Can you retype each of the records below word for word, leaving nothing out and changing nothing?

■ Supplied records:
····················
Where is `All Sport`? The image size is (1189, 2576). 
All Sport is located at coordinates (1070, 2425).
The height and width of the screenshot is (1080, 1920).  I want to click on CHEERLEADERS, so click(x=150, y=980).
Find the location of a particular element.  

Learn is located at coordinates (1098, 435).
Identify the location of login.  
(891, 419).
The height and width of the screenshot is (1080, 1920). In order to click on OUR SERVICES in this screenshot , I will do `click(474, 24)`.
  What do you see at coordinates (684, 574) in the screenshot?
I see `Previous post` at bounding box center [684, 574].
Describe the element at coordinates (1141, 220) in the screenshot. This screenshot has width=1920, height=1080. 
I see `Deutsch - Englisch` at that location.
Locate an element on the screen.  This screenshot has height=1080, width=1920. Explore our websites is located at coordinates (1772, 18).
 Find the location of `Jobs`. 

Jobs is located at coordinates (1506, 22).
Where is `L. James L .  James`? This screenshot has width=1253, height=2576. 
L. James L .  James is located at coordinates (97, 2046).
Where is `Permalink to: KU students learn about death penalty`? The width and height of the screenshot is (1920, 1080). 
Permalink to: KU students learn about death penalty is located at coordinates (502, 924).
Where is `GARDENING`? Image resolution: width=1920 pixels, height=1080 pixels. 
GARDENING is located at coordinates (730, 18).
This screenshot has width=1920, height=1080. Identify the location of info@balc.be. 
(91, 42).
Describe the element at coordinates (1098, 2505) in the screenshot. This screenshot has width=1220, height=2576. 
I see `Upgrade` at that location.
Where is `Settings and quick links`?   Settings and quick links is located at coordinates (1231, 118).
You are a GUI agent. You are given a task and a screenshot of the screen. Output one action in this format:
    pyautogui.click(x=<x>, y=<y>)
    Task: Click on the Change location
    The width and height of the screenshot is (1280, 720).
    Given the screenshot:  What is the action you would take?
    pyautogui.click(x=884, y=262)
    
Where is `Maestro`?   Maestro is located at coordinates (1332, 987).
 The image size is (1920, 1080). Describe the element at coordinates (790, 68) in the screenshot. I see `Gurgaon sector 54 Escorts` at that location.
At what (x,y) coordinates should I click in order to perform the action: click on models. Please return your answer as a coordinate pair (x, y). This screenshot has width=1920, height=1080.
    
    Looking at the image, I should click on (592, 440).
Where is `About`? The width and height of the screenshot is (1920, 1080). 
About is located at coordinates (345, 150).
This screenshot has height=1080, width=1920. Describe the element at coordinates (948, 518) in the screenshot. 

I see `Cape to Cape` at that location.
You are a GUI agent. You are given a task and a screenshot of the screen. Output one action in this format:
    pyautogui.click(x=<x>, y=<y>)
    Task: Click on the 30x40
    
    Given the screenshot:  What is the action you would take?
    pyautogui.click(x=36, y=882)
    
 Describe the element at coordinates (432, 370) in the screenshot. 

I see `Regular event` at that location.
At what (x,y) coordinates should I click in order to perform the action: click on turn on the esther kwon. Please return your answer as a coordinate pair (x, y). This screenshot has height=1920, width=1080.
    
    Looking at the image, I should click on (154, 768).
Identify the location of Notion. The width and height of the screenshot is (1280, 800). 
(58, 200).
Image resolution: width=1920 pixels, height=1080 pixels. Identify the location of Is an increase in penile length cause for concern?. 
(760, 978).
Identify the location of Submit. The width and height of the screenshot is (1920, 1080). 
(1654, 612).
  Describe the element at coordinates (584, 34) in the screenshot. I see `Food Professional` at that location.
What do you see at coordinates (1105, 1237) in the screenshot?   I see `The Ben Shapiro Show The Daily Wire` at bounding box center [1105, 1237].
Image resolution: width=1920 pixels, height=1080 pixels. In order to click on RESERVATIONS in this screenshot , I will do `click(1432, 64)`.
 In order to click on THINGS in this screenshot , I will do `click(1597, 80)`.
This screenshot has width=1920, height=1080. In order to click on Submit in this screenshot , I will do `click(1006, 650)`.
····················
■ Solved exercise:
Where is `All Sport`? The image size is (1189, 2576). 
All Sport is located at coordinates (1070, 2425).
The height and width of the screenshot is (1080, 1920).  I want to click on CHEERLEADERS, so click(x=150, y=980).
Find the location of a particular element.  

Learn is located at coordinates (1098, 435).
Identify the location of login.  
(891, 419).
The height and width of the screenshot is (1080, 1920). In order to click on OUR SERVICES in this screenshot , I will do `click(474, 24)`.
  What do you see at coordinates (684, 574) in the screenshot?
I see `Previous post` at bounding box center [684, 574].
Describe the element at coordinates (1141, 220) in the screenshot. This screenshot has width=1920, height=1080. 
I see `Deutsch - Englisch` at that location.
Locate an element on the screen.  This screenshot has height=1080, width=1920. Explore our websites is located at coordinates (1772, 18).
 Find the location of `Jobs`. 

Jobs is located at coordinates (1506, 22).
Where is `L. James L .  James`? This screenshot has width=1253, height=2576. 
L. James L .  James is located at coordinates (97, 2046).
Where is `Permalink to: KU students learn about death penalty`? The width and height of the screenshot is (1920, 1080). 
Permalink to: KU students learn about death penalty is located at coordinates (502, 924).
Where is `GARDENING`? Image resolution: width=1920 pixels, height=1080 pixels. 
GARDENING is located at coordinates (730, 18).
This screenshot has width=1920, height=1080. Identify the location of info@balc.be. 
(91, 42).
Describe the element at coordinates (1098, 2505) in the screenshot. This screenshot has width=1220, height=2576. 
I see `Upgrade` at that location.
Where is `Settings and quick links`?   Settings and quick links is located at coordinates (1231, 118).
You are a GUI agent. You are given a task and a screenshot of the screen. Output one action in this format:
    pyautogui.click(x=<x>, y=<y>)
    Task: Click on the Change location
    The width and height of the screenshot is (1280, 720).
    Given the screenshot:  What is the action you would take?
    pyautogui.click(x=884, y=262)
    
Where is `Maestro`?   Maestro is located at coordinates (1332, 987).
 The image size is (1920, 1080). Describe the element at coordinates (790, 68) in the screenshot. I see `Gurgaon sector 54 Escorts` at that location.
At what (x,y) coordinates should I click in order to perform the action: click on models. Please return your answer as a coordinate pair (x, y). This screenshot has width=1920, height=1080.
    
    Looking at the image, I should click on (592, 440).
Where is `About`? The width and height of the screenshot is (1920, 1080). 
About is located at coordinates (345, 150).
This screenshot has height=1080, width=1920. Describe the element at coordinates (948, 518) in the screenshot. 

I see `Cape to Cape` at that location.
You are a GUI agent. You are given a task and a screenshot of the screen. Output one action in this format:
    pyautogui.click(x=<x>, y=<y>)
    Task: Click on the 30x40
    
    Given the screenshot:  What is the action you would take?
    pyautogui.click(x=36, y=882)
    
 Describe the element at coordinates (432, 370) in the screenshot. 

I see `Regular event` at that location.
At what (x,y) coordinates should I click in order to perform the action: click on turn on the esther kwon. Please return your answer as a coordinate pair (x, y). This screenshot has height=1920, width=1080.
    
    Looking at the image, I should click on (154, 768).
Identify the location of Notion. The width and height of the screenshot is (1280, 800). 
(58, 200).
Image resolution: width=1920 pixels, height=1080 pixels. Identify the location of Is an increase in penile length cause for concern?. 
(760, 978).
Identify the location of Submit. The width and height of the screenshot is (1920, 1080). 
(1654, 612).
  Describe the element at coordinates (584, 34) in the screenshot. I see `Food Professional` at that location.
What do you see at coordinates (1105, 1237) in the screenshot?   I see `The Ben Shapiro Show The Daily Wire` at bounding box center [1105, 1237].
Image resolution: width=1920 pixels, height=1080 pixels. In order to click on RESERVATIONS in this screenshot , I will do `click(1432, 64)`.
 In order to click on THINGS in this screenshot , I will do `click(1597, 80)`.
This screenshot has width=1920, height=1080. In order to click on Submit in this screenshot , I will do `click(1006, 650)`.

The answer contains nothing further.